Building this in-house is a 3-week sprint. Buying SpeedCurve or Calibre solves it but starts at USD 144 per month for the Calibre Starter (50 pages) and USD 134 per month for SpeedCurve LUX Lite (capped at 25,000 monthly checks). For 1,400 URLs audited weekly across two strategies (mobile and desktop) you are looking at roughly 11,200 audits per month, which puts you on the SpeedCurve Pro tier at USD 414 per month. That is real money for a four-person shop.

The pragmatic middle path: run Lighthouse audits via a bulk Apify actor on a weekly schedule, store the JSON output in Google Sheets or BigQuery, and build the per-client dashboard in Looker Studio. Total cost: under USD 20 per month for our reference agency.

The bulk audit actor

The NexGenData Page Speed Analyzer wraps the Google PageSpeed Insights API in an Apify actor. You give it a list of URLs, optionally a Google API key, and it returns one JSON record per URL containing the full Lighthouse report: Performance, Accessibility, Best Practices, SEO, and PWA scores, plus the Core Web Vitals (FCP, LCP, CLS, TBT, TTI). It supports mobile or desktop emulation per run, handles rate limiting and retries internally, and stores the output in an Apify dataset that you can pull via API or pipe directly into Google Sheets via the standard Apify integration.

The reason this matters for an agency: the actor is billed on Apify's pay-per-event model, which works out to roughly USD 0.05 per page audited.
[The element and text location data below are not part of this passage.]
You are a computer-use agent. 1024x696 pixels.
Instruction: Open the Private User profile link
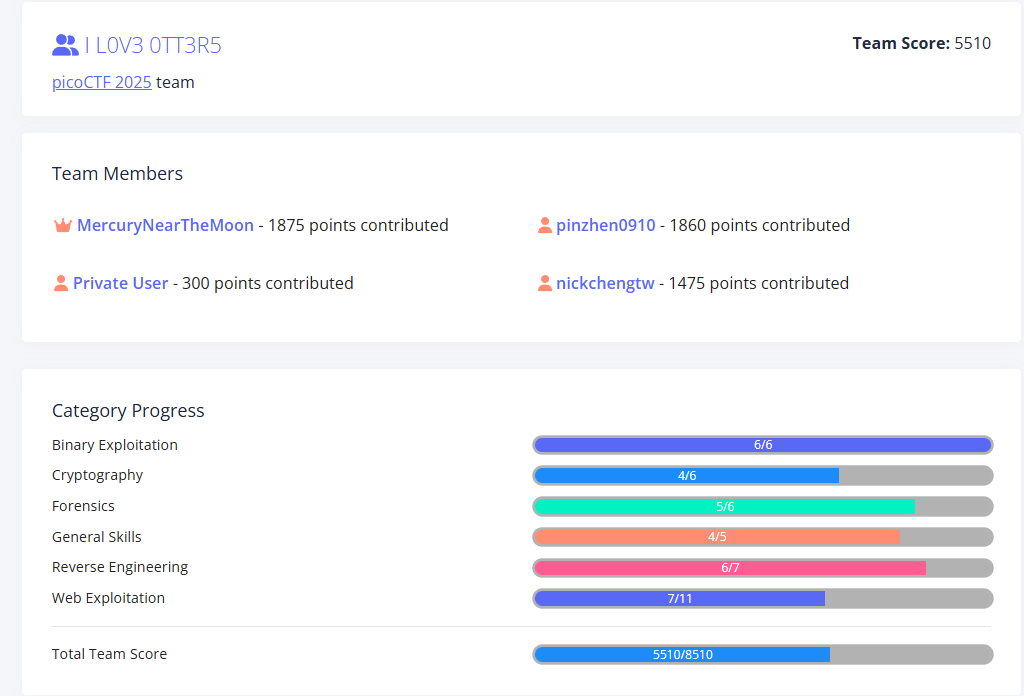pos(120,284)
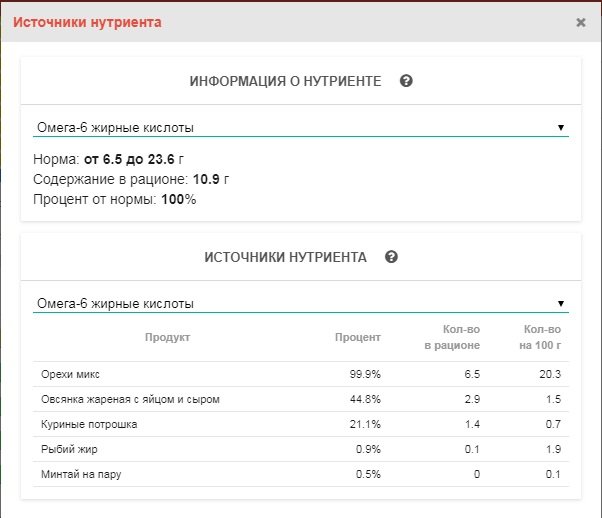The width and height of the screenshot is (602, 518).
Task: Click the Кол-во в рационе column header
Action: click(x=452, y=337)
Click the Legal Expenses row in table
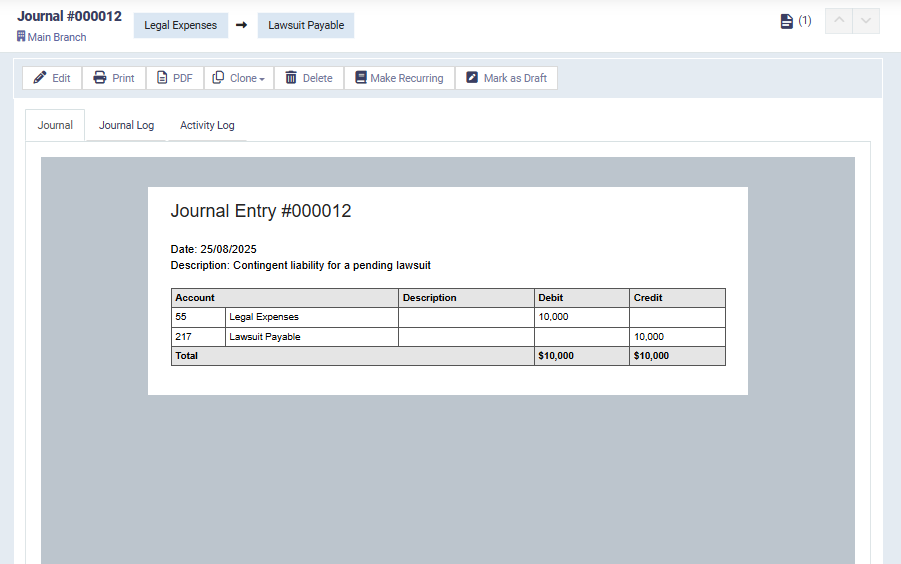The image size is (901, 564). [x=264, y=317]
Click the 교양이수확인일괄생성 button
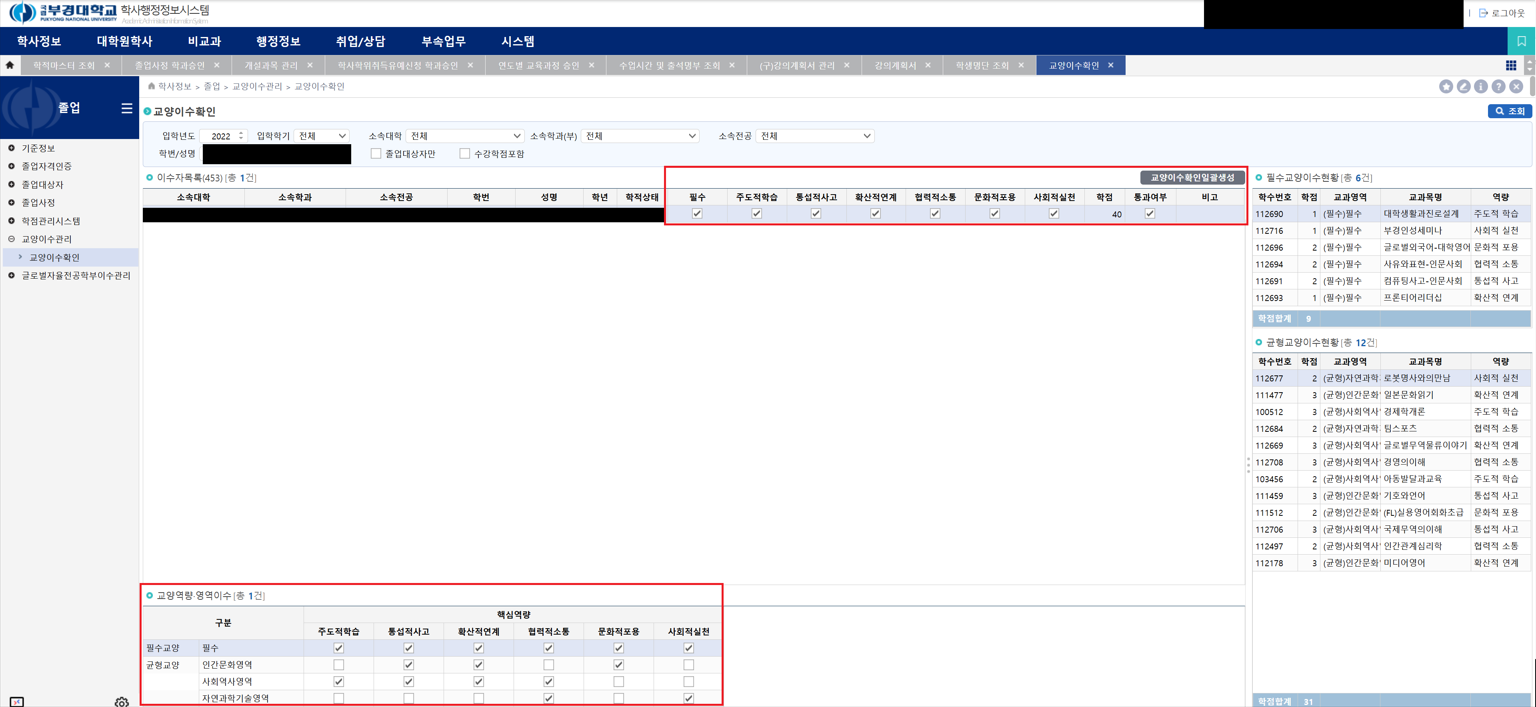 [1192, 178]
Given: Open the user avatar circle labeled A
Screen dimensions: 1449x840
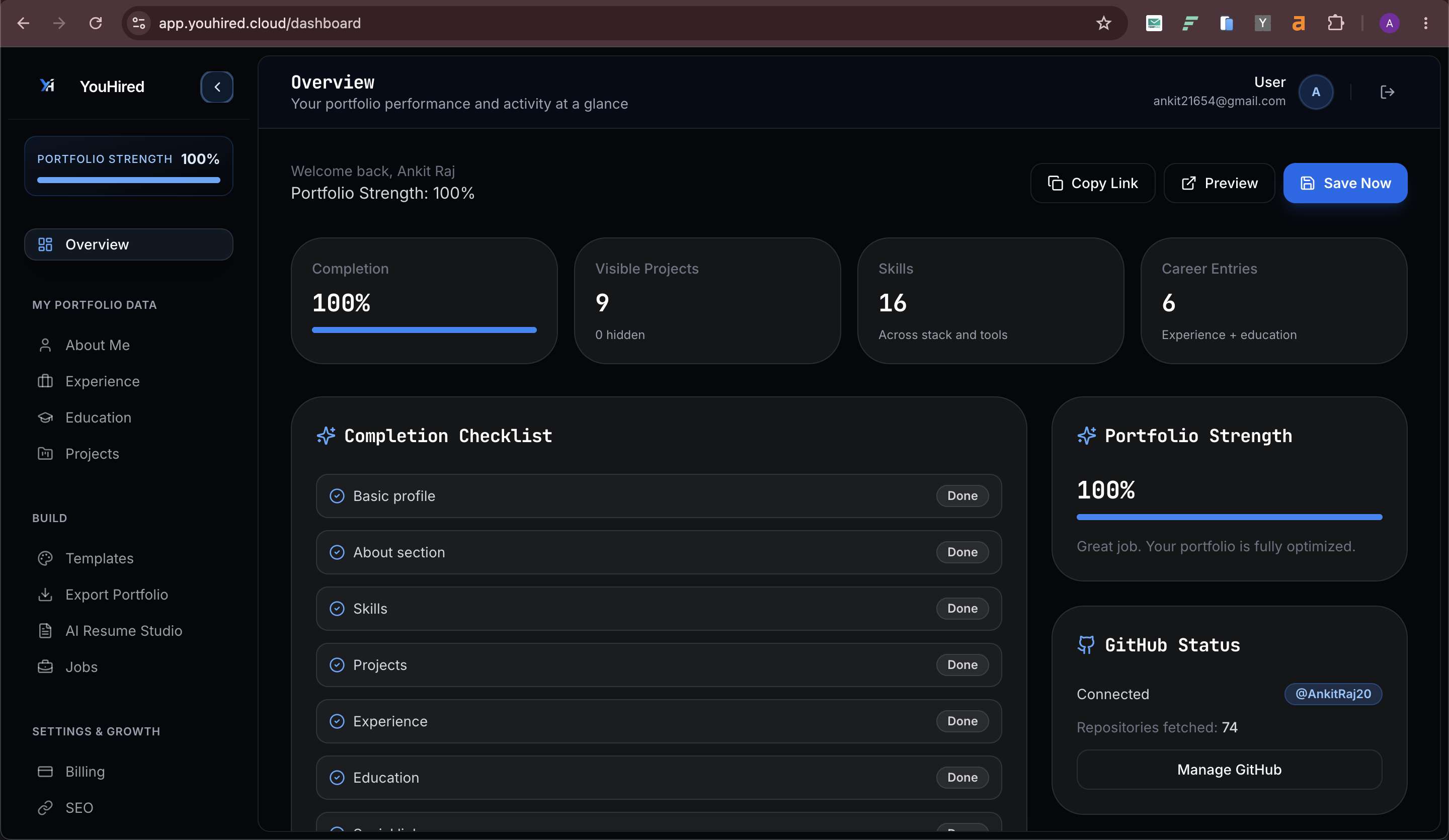Looking at the screenshot, I should [1316, 92].
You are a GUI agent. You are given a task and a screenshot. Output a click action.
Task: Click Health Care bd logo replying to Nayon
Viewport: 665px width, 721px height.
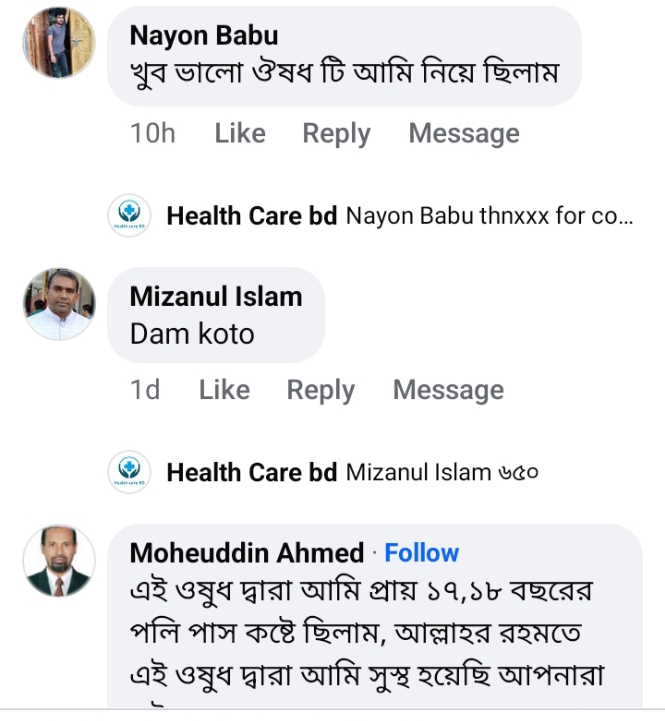130,215
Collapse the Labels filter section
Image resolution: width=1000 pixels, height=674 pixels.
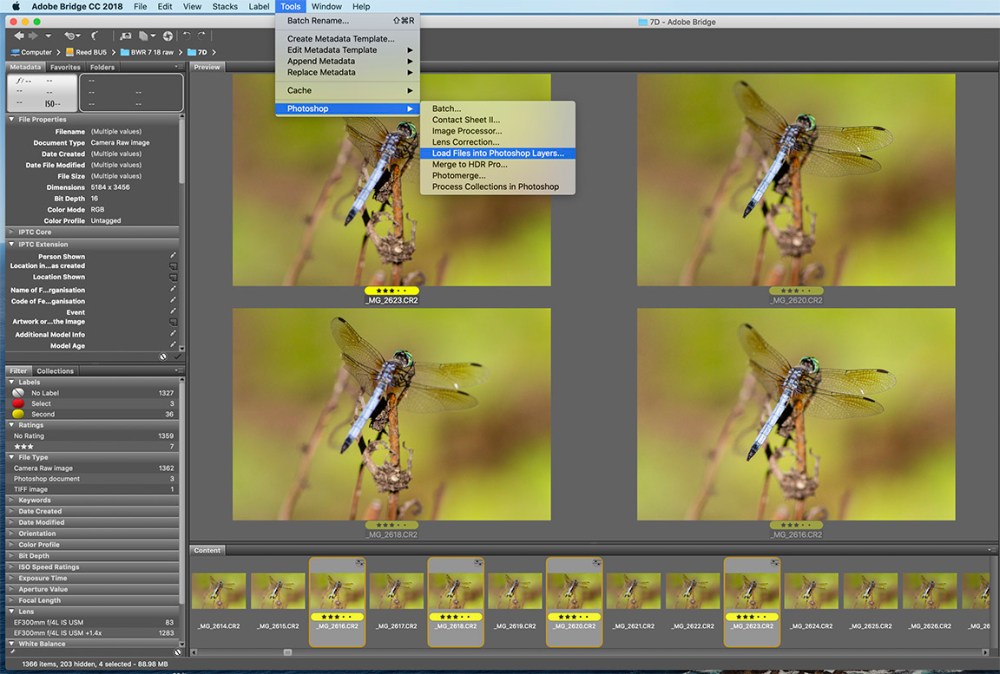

Compare with the alternatives:

| Tool | Pricing model | Cost for 1,400 weekly audits, 2 strategies | | --- | --- | --- | | ScreamingFrog SEO Spider (desktop) | USD 259/year flat, sequential | USD 22/month, plus 4 hours of analyst time per week | | SpeedCurve Pro | USD 414/month for 50K checks | USD 414/month | | Calibre Standard | USD 273/month for 4K pages | USD 273/month | | DebugBear Solo | USD 60/month for 25 pages | Cannot accommodate 1,400 URLs | | Lighthouse CI on self-hosted EC2 | t3.medium plus storage | USD 45/month plus DevOps time | | Page Speed Analyzer actor | USD 0.05 per page | USD 14/month for 11,200 audits |

The actor route also frees up the analyst's Monday morning, which on the agency's USD 90/hour blended rate is the real saving.

End-to-end architecture

Here is the pipeline we deployed for the reference agency. It runs every Monday at 05:00 UTC and finishes before the team logs in.


    [Per-client URL lists in Google Sheet]
                |
                v
    [Apify scheduled actor run, weekly]
                |
                +--> Mobile audit pass
                +--> Desktop audit pass
                |
                v
    [Apify dataset, JSON]
                |
                v
    [Google Sheets connector] -> [BigQuery] -> [Looker Studio per-client report]
                |
                v
    [Slack regression alert if perf score drops > 5 points WoW]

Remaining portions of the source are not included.